▶ [DATA FOR THE TASK]

▬▬▬

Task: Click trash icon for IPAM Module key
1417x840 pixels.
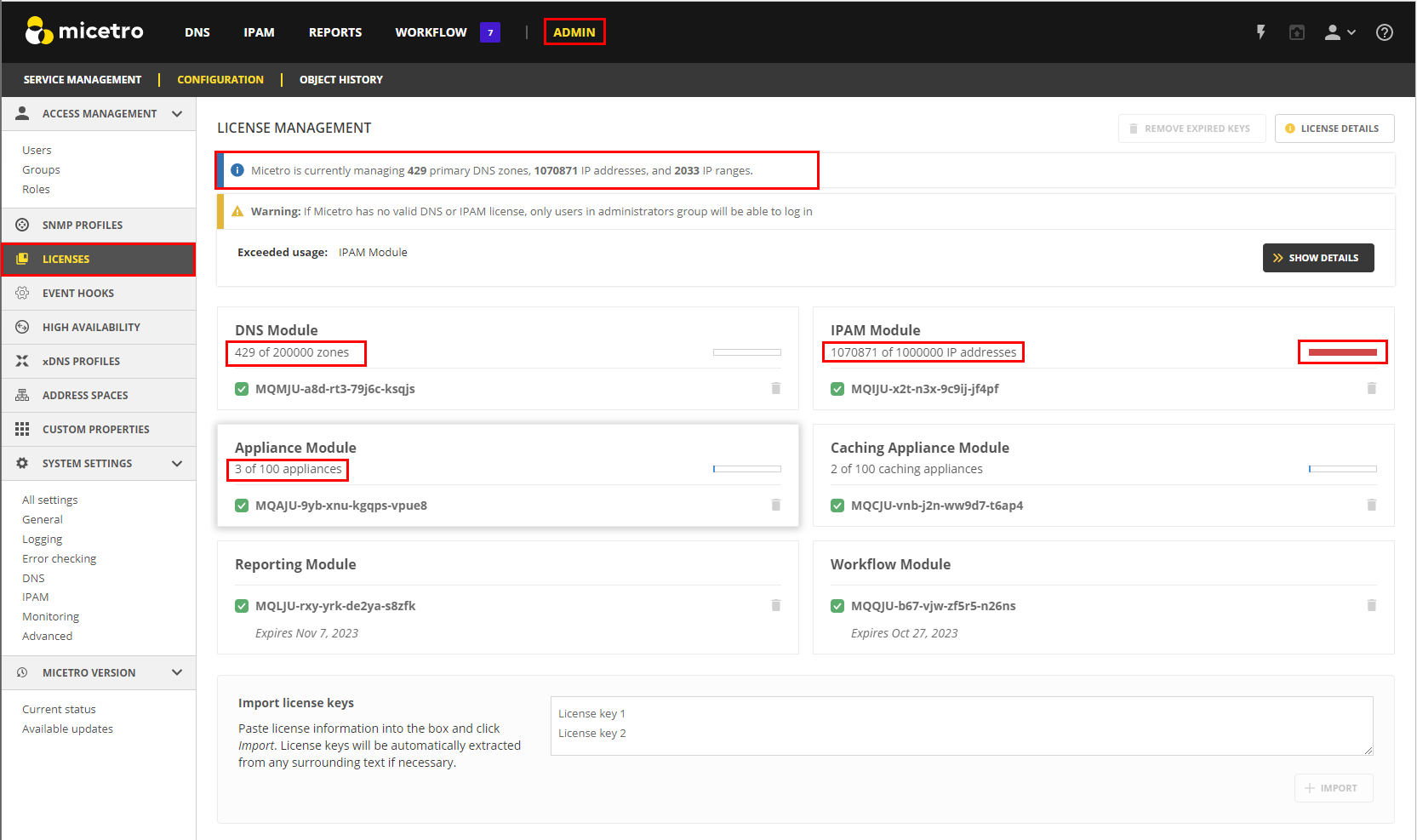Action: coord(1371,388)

▬▬▬

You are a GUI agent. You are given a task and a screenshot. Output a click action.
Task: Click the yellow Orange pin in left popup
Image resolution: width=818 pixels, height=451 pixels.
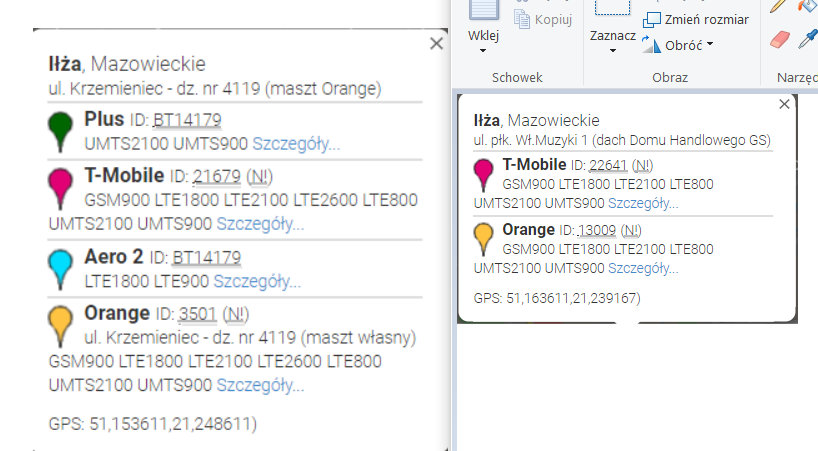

▬▬▬

▶ [ABOUT THIS EXERCISE] The lines above from the one with "You are a GUI" through the one with "Image resolution: width=818" are to be duplicated exactly, ends included, with nothing added.

▶ [ANSWER TO THE PROBLEM]
You are a GUI agent. You are given a task and a screenshot. Output a click action.
Task: Click the yellow Orange pin in left popup
Image resolution: width=818 pixels, height=451 pixels.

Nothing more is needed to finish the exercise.